Notice the little things. The way they tell stories with their hands, the phrase they say too often, the song they always skip, the way they laugh before the punchline.

People remember feeling noticed far longer than they remember feeling complimented.

And if you can make me laugh while doing it?

Well... unfortunately for me, that's a very effective strategy. ;)

Second: Flap

A flap is different.

A flap is when the flirting is going well and then, somewhere along the way, your brain clocks out for the evening.

You say something weird.

You spill a drink on their pants.

You go in for a side hug and somehow invent an entirely new form of human contact……….. er.

A flap is an unforced error.

My advice?

Earn it respectfully.

Laugh at yourself and keep going.

Because everyone flaps.

The difference between charming and cringey is usually how gracefully you recover.

Third: Fail

A fail is different from a flap.

While a flap is awkward, a fail is irreversible.

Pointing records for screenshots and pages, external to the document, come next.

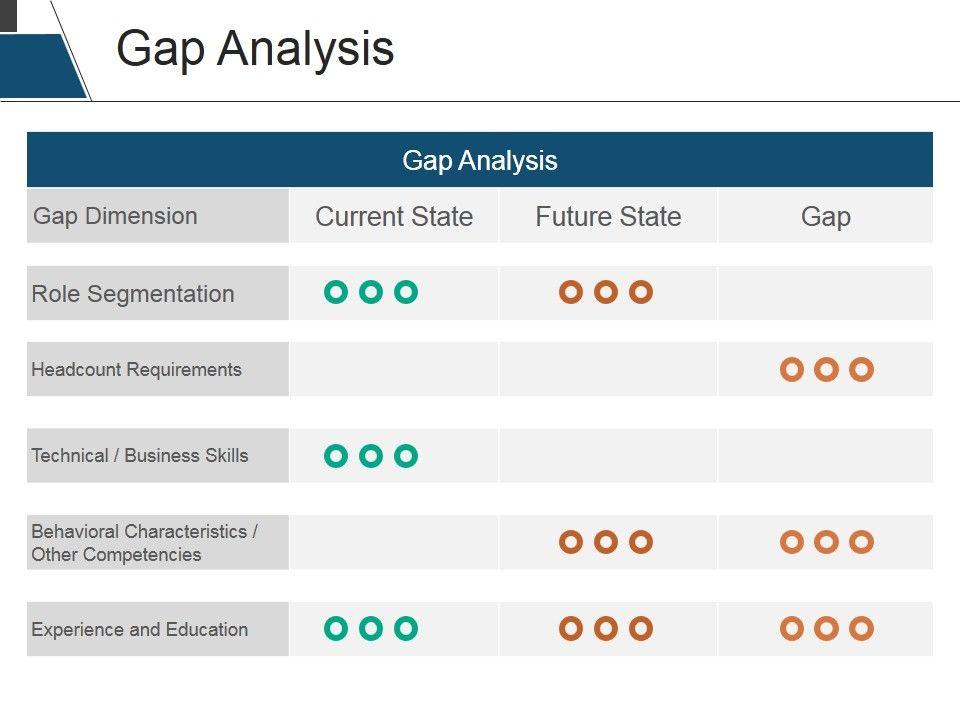Select the Technical / Business Skills label
Viewport: 960px width, 720px height.
pos(140,456)
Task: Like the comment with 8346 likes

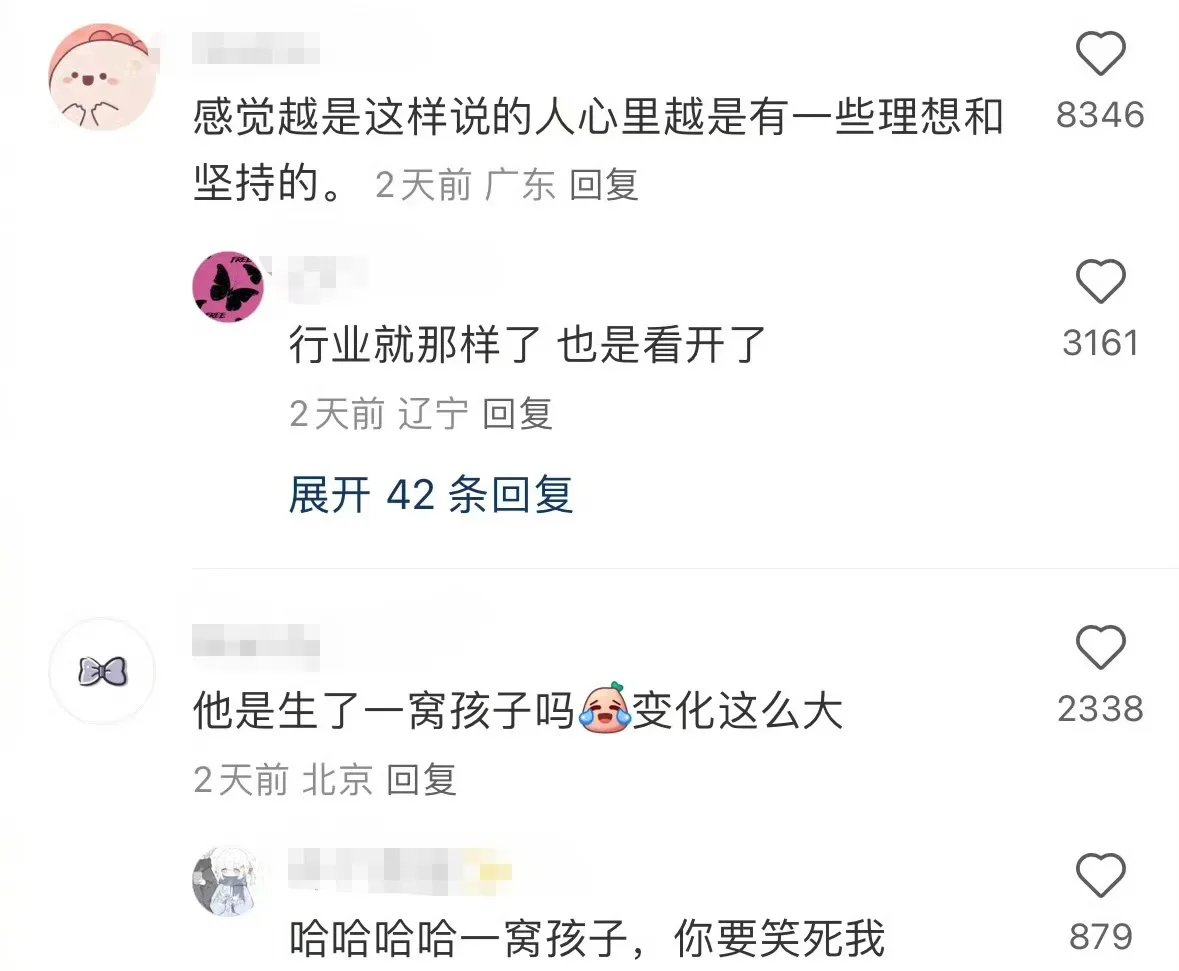Action: [1100, 53]
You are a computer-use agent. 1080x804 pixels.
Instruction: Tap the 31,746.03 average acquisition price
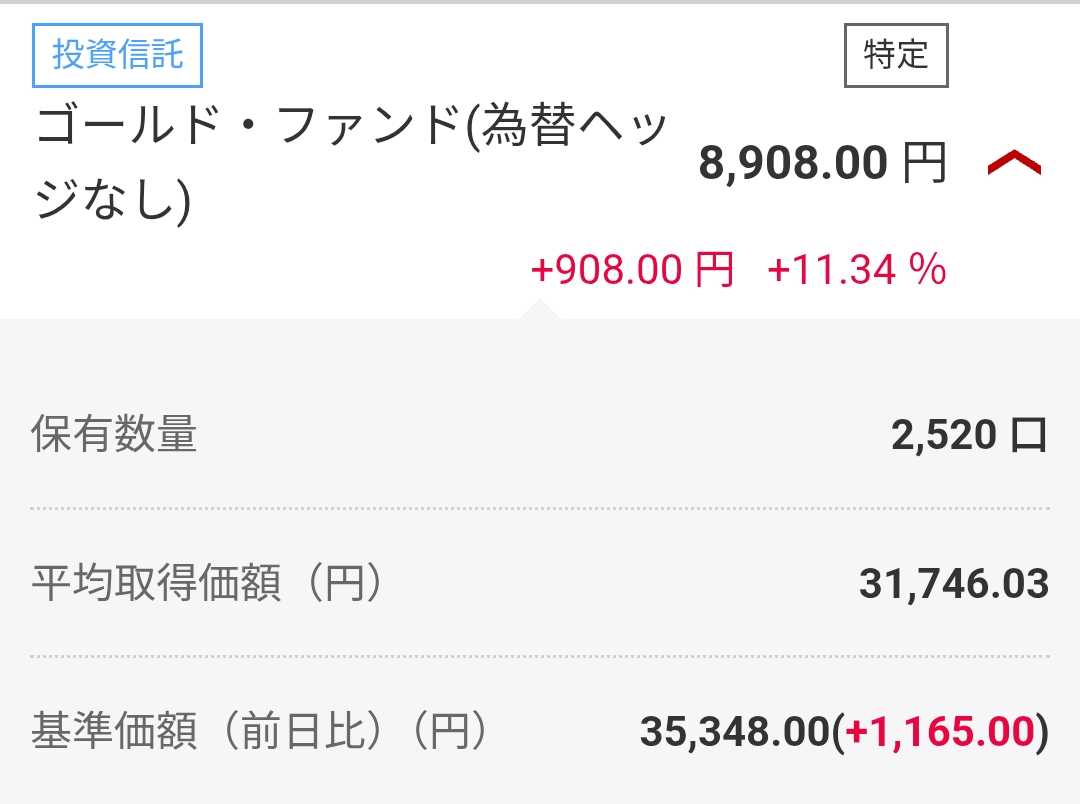click(x=953, y=584)
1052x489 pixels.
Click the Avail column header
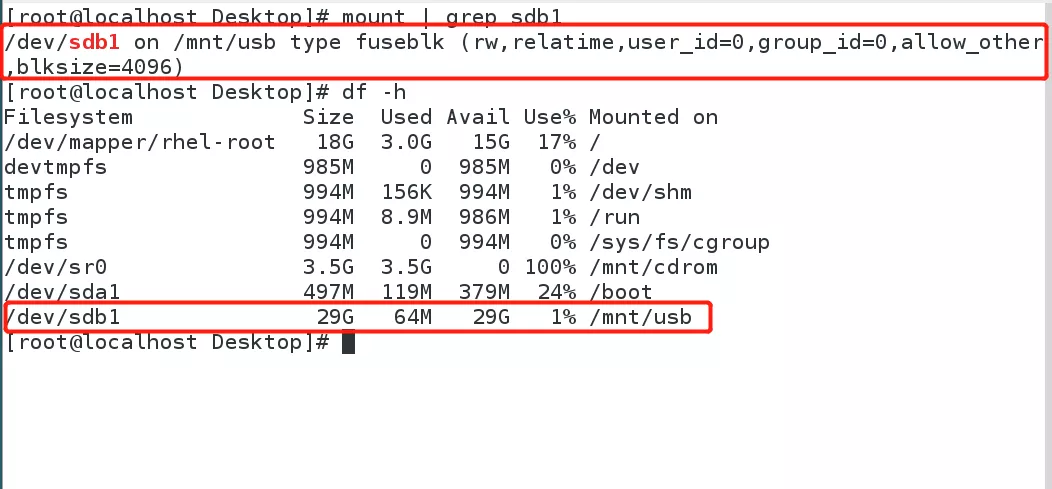pyautogui.click(x=478, y=117)
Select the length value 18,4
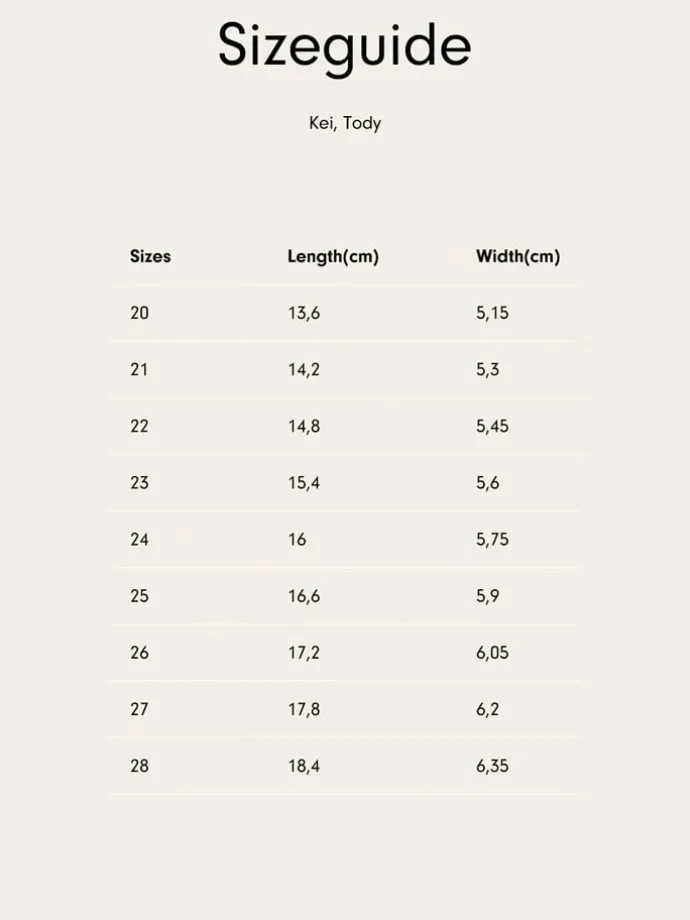Screen dimensions: 690x920 point(304,766)
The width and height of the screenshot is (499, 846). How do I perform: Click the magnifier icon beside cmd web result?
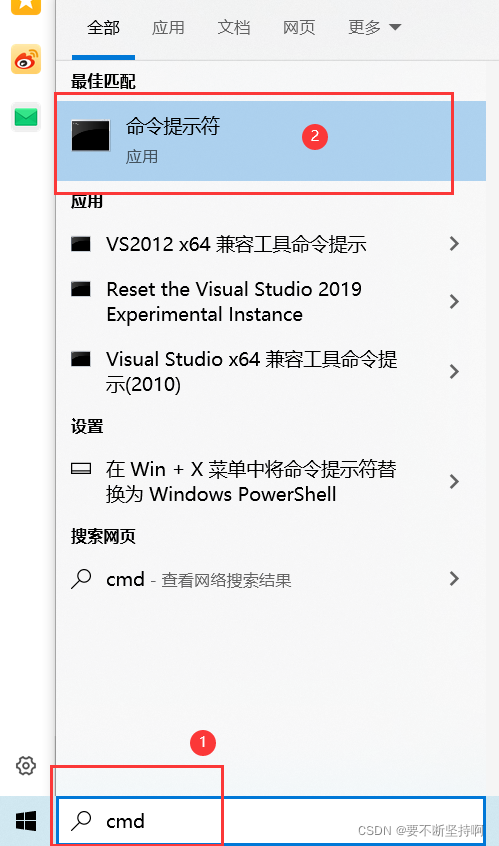pos(81,579)
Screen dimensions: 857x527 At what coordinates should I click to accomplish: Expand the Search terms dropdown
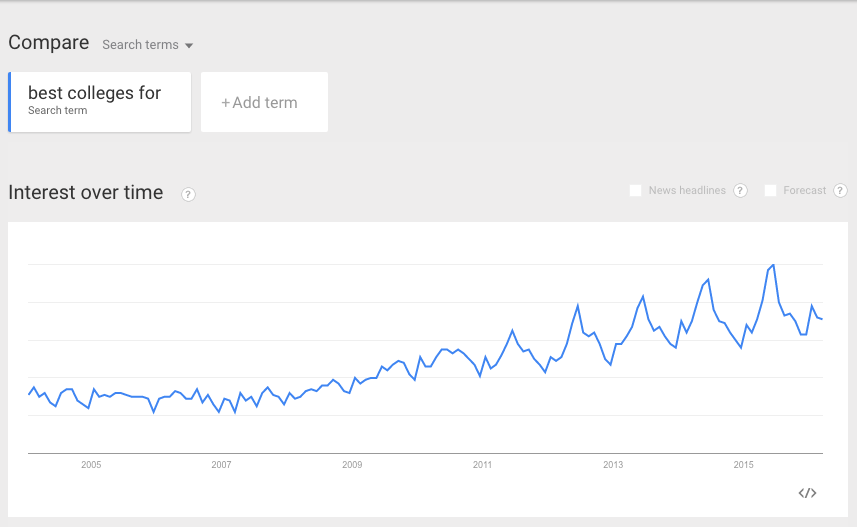(148, 45)
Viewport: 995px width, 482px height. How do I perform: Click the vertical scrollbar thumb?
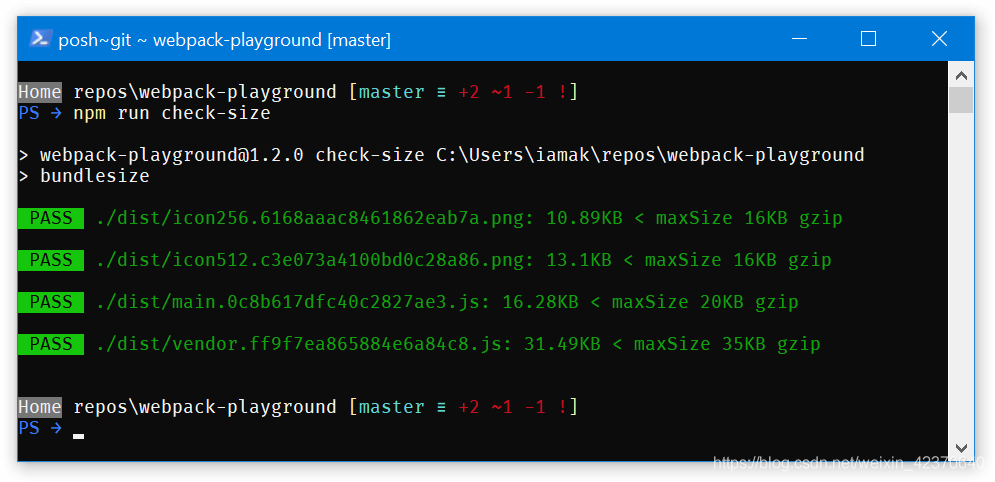pyautogui.click(x=961, y=100)
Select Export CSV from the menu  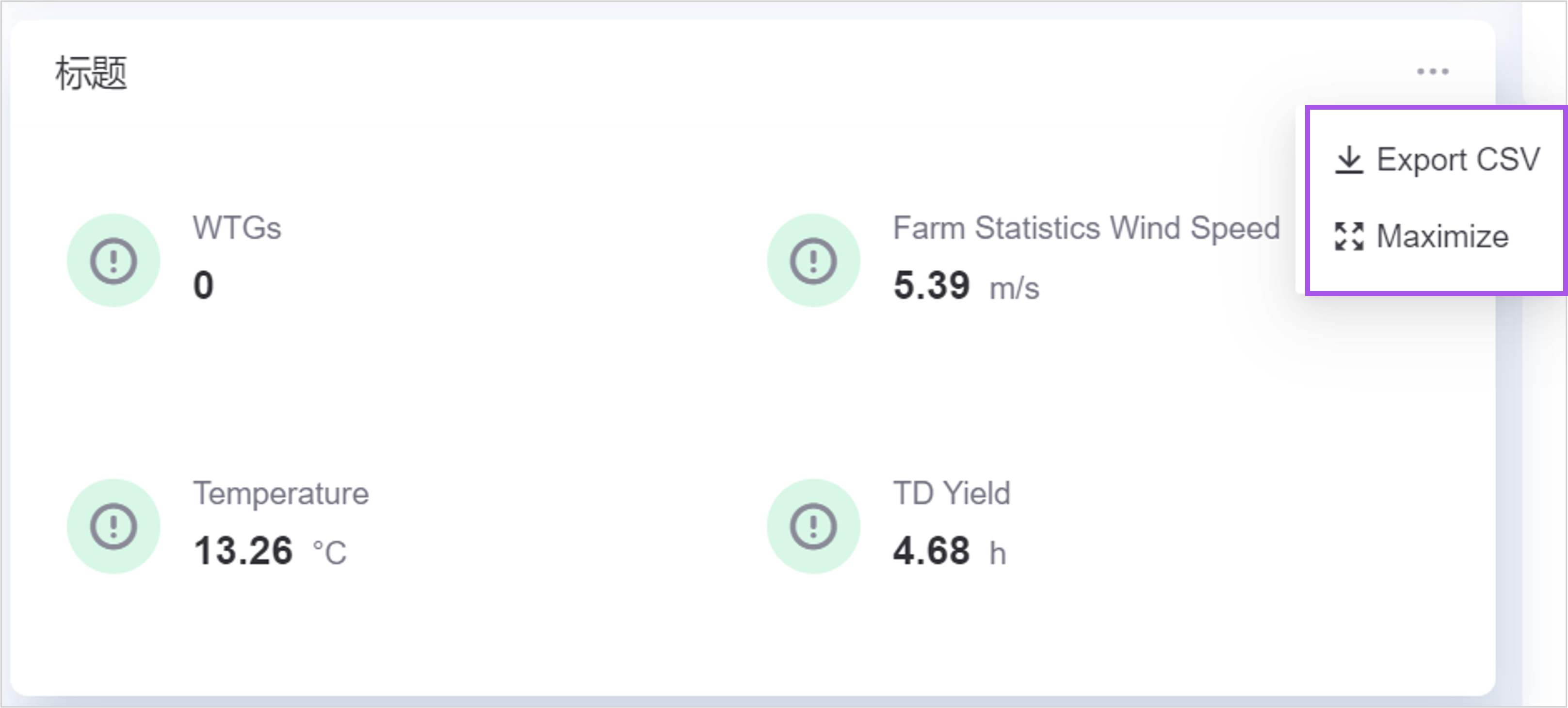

A fail is confidently texting, "I have a million-dollar question... would you ever take Alivia Hadfield out?" and then watching the message sit there... delivered... read... and eventually fossilized by time itself.

At that point, there is only one option:

Pretend you died in a small boating accident and start a new life elsewhere.

JUST KIDDING.

...Kind of.

(Actually, I ran into this person later and they even said hi to me, so apparently you can recover from a fail.)

My real advice is this:

Don't make it worse.

Just abort the mission.

  • Do not double down.

  • Do not send "haha jk."

  • Do not send a paragraph explaining yourself.

Just accept the loss and move on.

I like to think no one is thinking about your embarrassing moment more than you are….. And if they are?

Congratulations.

You just gave them a funny story.

Which, in my opinion, is almost as good as getting the date.

So, in the spirit of a serious disclaimer, please take my advice very lightly. I am simply a girl with Wi-Fi and opinions.

Have fun with dating.

Laugh at yourself.

Because the truth is, you'll flirt, flap, and fail more times than you can count before you eventually fall head over heels for your person.

….at least thats what the books tell me.